I completely agree with the bigger meals (personally), less often - I guess it just depends what sort of person you are and how your daily schedule is organised with work, gym, life etc.


----------



## little_johnson (Dec 7, 2014)

Probably 2-3 main meals a day, i dont see the point in 6-7 meals but it has its place if you have a smaller stomach etc an cant shovel calories in.

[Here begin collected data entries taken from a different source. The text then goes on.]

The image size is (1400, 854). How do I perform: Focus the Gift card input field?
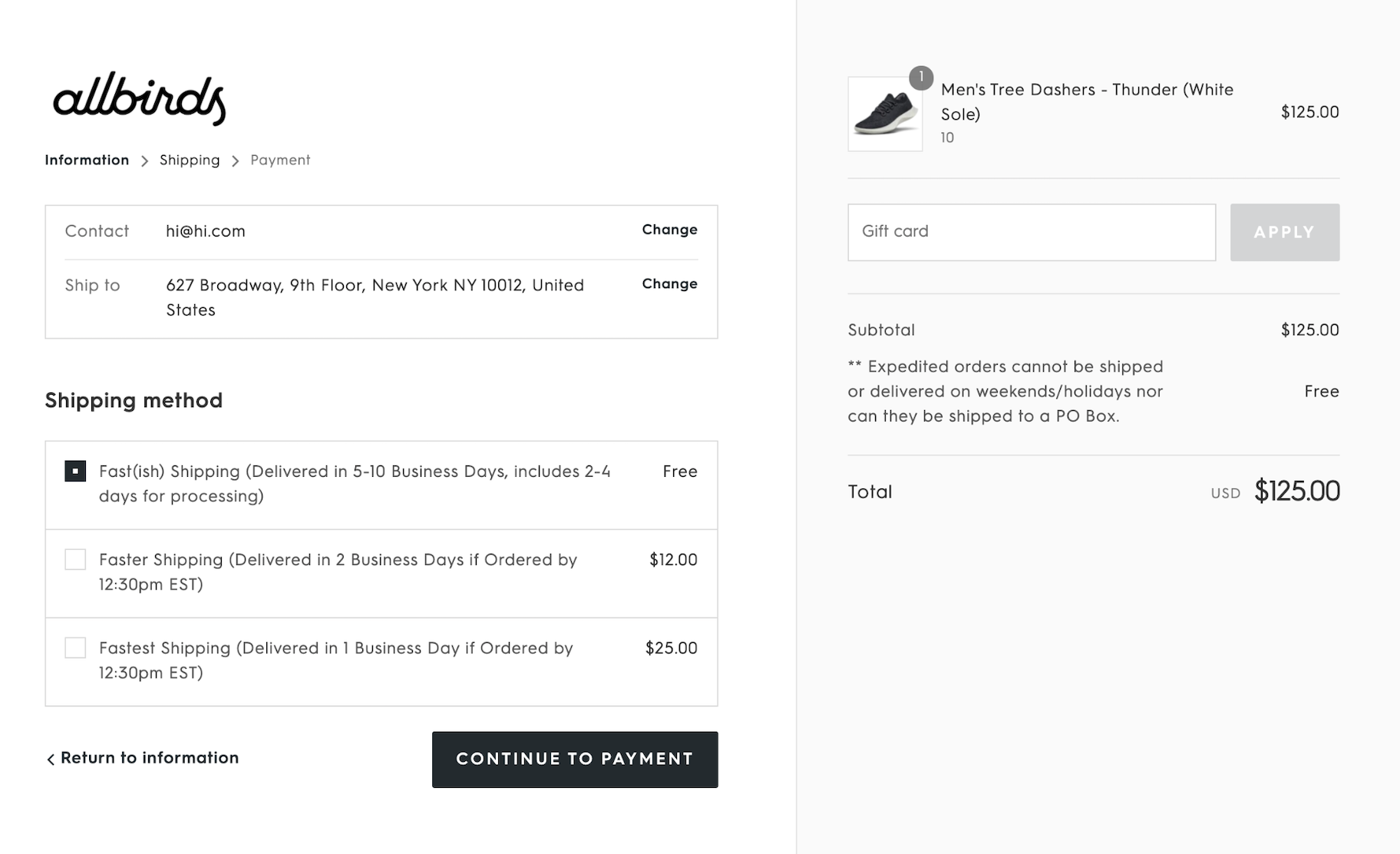(x=1031, y=232)
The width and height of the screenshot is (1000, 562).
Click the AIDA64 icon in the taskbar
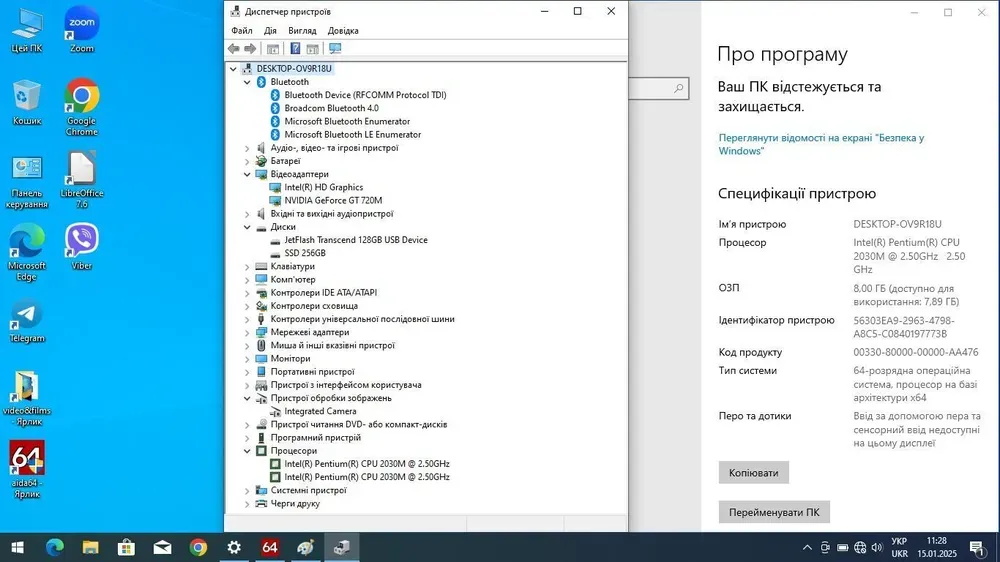click(x=270, y=547)
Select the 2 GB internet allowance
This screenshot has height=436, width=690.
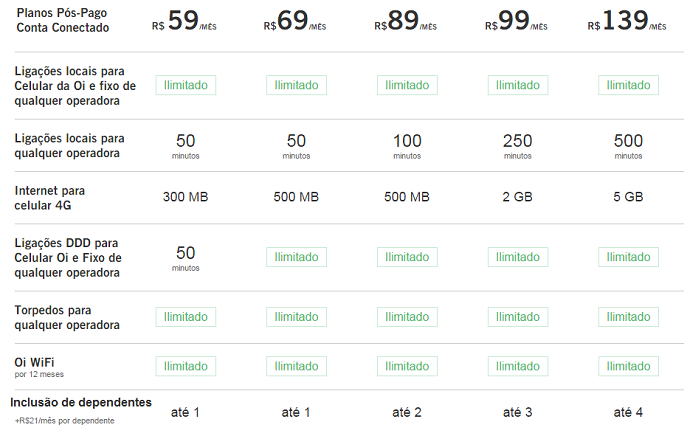point(518,197)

Years back id be saying 6-7 due to 'keeping the body anabolic' what a load of bro science aha got disproved, do what works for you as a person


----------



## little_johnson (Dec 7, 2014)

@imnotapervert your new avi fits perfect with the name :,)


----------



## GeordieOak70 (Sep 16, 2013)

I eat every 2 hours or so but I eat large each time I cant fill myself lately its madness I eat until my stomach hurts then an hour later its gone down and an hour later again and im pouching shed loads once more lol.


----------



## MRSTRONG (Apr 18, 2009)

several large meals


----------



## Jalex (Nov 16, 2014)

I just eat/snack all throughout the day until I hit my calorie target then stop.

Sometimes this means 4pm, sometimes it means I need to eat 2000 before bed at night (if I've had a super busy day).

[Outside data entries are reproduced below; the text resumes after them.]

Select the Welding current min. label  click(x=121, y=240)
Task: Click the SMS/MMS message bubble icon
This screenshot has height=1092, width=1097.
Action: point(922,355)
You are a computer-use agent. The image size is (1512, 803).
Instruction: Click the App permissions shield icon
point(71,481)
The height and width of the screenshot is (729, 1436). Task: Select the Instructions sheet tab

Basically, just when conveniant/hungry, as it doesn't affect results in the slightest


----------



## dtlv (Jul 24, 2009)

Just do whatever is easiest on your stomach and is most convenient for your daily schedule. For me it'll very from day to day slightly but I usually end up having four fairly equal sized meals.


----------



## 4NT5 (Jun 1, 2007)

I have several smaller meals as my job allows it. It also sits better in my stomach.


----------



## nWo (Mar 25, 2014)

little_johnson said:


> @imnotapervert your new avi fits perfect with the name :,)


I changed it again last night, just seen this post now and I was like WTF is he on about, before I remembered I very briefly had a Mr Bean avi :lol:


----------



## G-man99 (Jul 15, 2008)

I prefer more frequent meals but this changes due to work shift patterns.

Total daily/cals remain fairly constant though


----------



## little_johnson (Dec 7, 2014)

Lmao mr bean was perfect aha


----------